Enfer de poussière, de transpiration et de mousse alcoolisée, Réveil dans la terreur (également connu sous le titre Wake in Fright) de Ted Kotcheff en avait fait tomber plus d’un à la renverse lors de sa ressortie inespérée sur les écrans français. Surprise, son auteur n’était soudain plus l’homme d’un seul Rambo, ce survival dépressif à l’amertume marécageuse piétiné par des suites rigolotes qui n’avaient pas compris grand-chose à l’opus d’origine. Twist again: exactement la même année que son Rambo, Kotcheff signa une autre œuvre toute aussi sombre et enthousiasmante, le succès de l’un ayant sans aucun doute éclipsé l’autre. Split Image (devenu L’envoûtement) verra ainsi sa sortie en France repoussée et sabotée, débarquant après Retour vers l’enfer, l’autre vietsploitation de Kotcheff, avec une des pires affiches jamais vu. Et puis après, l’oubli, parce que voilà. Mérité? Vous aurez deviné que fucking non.

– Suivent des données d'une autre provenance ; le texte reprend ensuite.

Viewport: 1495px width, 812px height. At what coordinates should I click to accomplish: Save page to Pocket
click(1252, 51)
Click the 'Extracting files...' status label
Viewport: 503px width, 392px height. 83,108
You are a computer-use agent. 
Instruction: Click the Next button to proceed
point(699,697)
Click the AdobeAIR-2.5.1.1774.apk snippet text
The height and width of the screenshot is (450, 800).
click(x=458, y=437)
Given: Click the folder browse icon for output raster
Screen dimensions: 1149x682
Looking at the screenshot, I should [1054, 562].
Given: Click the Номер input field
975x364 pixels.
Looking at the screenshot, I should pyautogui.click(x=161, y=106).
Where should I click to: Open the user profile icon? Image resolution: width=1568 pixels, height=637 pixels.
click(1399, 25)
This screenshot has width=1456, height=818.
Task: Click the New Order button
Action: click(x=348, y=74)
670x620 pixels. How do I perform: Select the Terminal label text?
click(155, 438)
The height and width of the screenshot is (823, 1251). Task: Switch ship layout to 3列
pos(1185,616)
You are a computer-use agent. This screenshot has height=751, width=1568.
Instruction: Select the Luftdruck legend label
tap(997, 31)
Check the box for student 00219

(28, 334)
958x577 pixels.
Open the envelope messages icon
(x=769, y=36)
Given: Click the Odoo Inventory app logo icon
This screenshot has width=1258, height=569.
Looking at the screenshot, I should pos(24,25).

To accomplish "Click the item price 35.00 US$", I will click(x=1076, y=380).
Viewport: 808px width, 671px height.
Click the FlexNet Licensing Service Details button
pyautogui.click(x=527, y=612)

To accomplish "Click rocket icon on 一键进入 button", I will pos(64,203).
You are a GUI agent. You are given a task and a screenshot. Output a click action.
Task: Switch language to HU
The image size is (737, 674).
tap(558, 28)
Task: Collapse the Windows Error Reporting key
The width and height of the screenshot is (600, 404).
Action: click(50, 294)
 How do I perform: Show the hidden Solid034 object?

À l’horizon, rien de bien commun avec Stallone au milieu des sapins: sur le papier, une autre histoire d’aliénation des corps par Oncle Sam. Moins musclée, mais toute aussi charpentée. Et ce corps, athlétique une fois de plus, c’est ici celui de Danny, un jeune gymnaste émérite avec une vie toute tracée et une famille en mode Ricoré qui l’aime de partout. Au détour d’un verre dans un bar, il tombe raide dingue de Rebecca, jeune fille plaisante et mystérieuse (avec les grands yeux de Karen Allen, ça aide). Il est frontal et blagueur, elle est plus réservée mais ne baisse pas les bras, joue de sa séduction innocente. Elle l’entraîne alors à Homeland, la secte dont elle fait partie, une utopie à la fois futuriste (les bâtiments délirants et globuleux nagent en plein délire Zardoz/L’âge de cristal) et babacool (on s’aime, on est végé, on chante, peace, love, et tout le bordel). Danny comprend l’entourloupe, recule, se méfie, tente même de s’enfuir. Mais les lavages de cerveaux sur les têtes pleines de doute font des ravages.

Avec sa fougue et son charme presque extra-terrestre, Peter Fonda fait fort en gourou angélique. Kotcheff a aussi la bonne idée de ne pas truffer son histoire de secte de visions sordides, rendant le pouvoir d’attraction et de répulsion d’autant plus complexe. Nous sommes loin d’un cas d’école tel que celui de la colonia dignidad, dont la secte fictive de Split Image évoque parfois le fonctionnement. Mais qu’on ne s’y trompe pas, la pensée unique règne en maître, et le mystique mystificateur en chef détient son droit sur la chasteté de tous. Le fascisme vous tient par les couilles, et avec le sourire bien sûr. Devenu alors Joshua, le brave Danny sera évidemment ramené sur le droit de chemin par sa famille, et ce sera bien sûr dans les cris: James Woods, hyper actif et sardonique, campe un «reprogrammeur» chargé de faire retrouver raison aux sectaires lobotomisés.

Avec des méthodes radicales teintées de sadisme, l’individu aussi indisposant qu’indispensable fait virer le drame des familles en film de possession, avec des scènes d’affrontement flirtant ouvertement avec le cinéma fantastique, entre ses vues subjectives nauséeuses et son climat de cauchemar. Presque aussi terrible que le gourou qu’il affronte, l’acteur de Videodrome (qu’il tournera peu après) y campe un de ses rôles les plus mémorables, amenant quelques traînées de souffre de plus au métrage. La symbolique de cette dualité entre le héros et son «autre» javellisé, côtoyant le surnaturel, est même appuyée par l’évocation de Dr Jekyll & Mister Hyde: l’idée n’est pas d’une extraordinaire finesse, mais prolonge l’inquiétude sourde dans laquelle se baigne le film, une manie décidément très kotcheffienne, fabricant sous-estimé de cauchemar moderne.